Many will see risks inherent in these proposals. However, it is difficult to
make progress without risk. As for the fear of resurgence of any Iraqi
military threat to its neighbors, it is expected that proposals a) and b)
will succeed and that American military presence will remain in the Gulf,
and in the countries of the region, for as long as necessary. In reality,
Iraq today is surrounded by highly armed and more powerful neighbors. As for
military potential, inspections and monitoring should address that concern,
particularly when backed up as described.
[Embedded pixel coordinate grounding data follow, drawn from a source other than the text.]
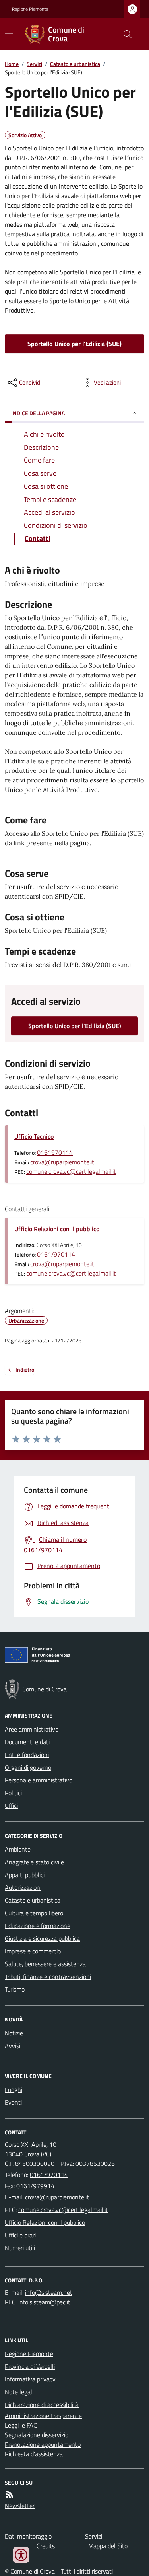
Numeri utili (20, 2248)
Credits (46, 2546)
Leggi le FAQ (21, 2425)
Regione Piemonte (30, 9)
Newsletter (20, 2505)
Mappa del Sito (108, 2546)
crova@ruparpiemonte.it (62, 1162)
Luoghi (13, 2089)
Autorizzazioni (23, 1887)
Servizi (34, 64)
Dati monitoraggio (28, 2536)
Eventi (13, 2102)
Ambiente (18, 1849)
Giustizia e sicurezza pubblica (42, 1938)
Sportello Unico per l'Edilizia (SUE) (74, 343)
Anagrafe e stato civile (34, 1862)
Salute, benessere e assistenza (45, 1964)
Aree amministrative (31, 1729)
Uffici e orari (20, 2235)
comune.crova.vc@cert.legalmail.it (71, 1171)
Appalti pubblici (25, 1874)
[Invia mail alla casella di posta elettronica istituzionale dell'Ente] (57, 2197)
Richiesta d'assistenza (34, 2454)
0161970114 (55, 1152)
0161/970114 (56, 1254)
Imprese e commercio (33, 1951)
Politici (13, 1793)
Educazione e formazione (37, 1925)
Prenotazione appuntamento (43, 2444)
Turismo (15, 1989)
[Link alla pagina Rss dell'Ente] (9, 2494)
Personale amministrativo (38, 1780)
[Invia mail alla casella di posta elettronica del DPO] (48, 2292)
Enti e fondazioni (27, 1754)
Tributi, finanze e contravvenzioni (48, 1976)
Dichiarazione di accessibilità (42, 2404)
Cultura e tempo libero (34, 1913)
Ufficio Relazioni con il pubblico (56, 1229)
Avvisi (12, 2046)
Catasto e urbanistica (75, 64)
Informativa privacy (30, 2379)
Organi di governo (28, 1767)
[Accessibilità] (21, 2555)
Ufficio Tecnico (34, 1136)
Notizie (14, 2033)
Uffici (11, 1805)
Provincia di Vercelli (30, 2366)
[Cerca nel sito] (124, 34)
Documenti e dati (27, 1742)
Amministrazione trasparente (43, 2415)
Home (12, 64)
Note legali (19, 2392)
Were these proposals, or some modified version thereof, considered viable by
all concerned, the resulting impact would certainly: be in the immediate
best interests of the children and of the people of Iraq; enhance the world
leadership of the United States; restore some of the lost credibility of the
United Nations Security Council; and demonstrate some respect for the rule
of (international) law as per the Charter. It would also immediately begin
to address the loss of fundamental human rights as set out in Article 25 of
the Universal Declaration under the impact of economic sanctions. And it
would set in motion the lengthy task of restoring prosperity to the Iraqi
people at the levels, or better, that they enjoyed back in 1990.
Based on discussions with Iraqi exiles in the European Union, including the
UK, and in Canada, Australia, New Zealand and in the United States, an end
to economic sanctions would bring home many economic refugees of the middle
and professional classes, so important for the economy, but also for social
well being and possible change in governance towards a more participatory
and democratic system, were that to be the choice of the Iraqi people.
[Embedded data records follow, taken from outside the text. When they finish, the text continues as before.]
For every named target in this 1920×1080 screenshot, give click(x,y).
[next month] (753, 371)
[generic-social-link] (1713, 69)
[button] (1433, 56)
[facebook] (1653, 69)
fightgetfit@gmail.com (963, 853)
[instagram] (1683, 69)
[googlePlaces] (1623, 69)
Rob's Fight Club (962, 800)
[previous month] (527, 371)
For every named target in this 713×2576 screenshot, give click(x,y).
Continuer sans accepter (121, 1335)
Nothing can be more dangerous and volatile for the middle east region than
the present uncertainty, human deprivation combined with the economic and
social despair within Iraq. To think of peace in the middle east without
Iraqi participation is naive.

In conclusion, distinguished Members of Congress, after almost ten years of
uniquely comprehensive economic sanctions and blockade, surely it is time
for the United States, the Congress and Administration, to attempt to find
an alternative way to live with Iraq, without punishing its innocent
populace, not involved in the bad decisions leading to the invasion of
Kuwait, nor in government policy-making and actions before 1990, or since.
Setting aside the American desire for moral and democratic leadership, and
even if only to protect its positive place in history, the United States
needs to make positive policy changes in respect of Iraq. The member states
of the United Nations will surely follow.

Denis J. Halliday, former United Nations Assistant Secretary General and
Humanitarian Coordinator in Baghdad, Iraq 1997-98.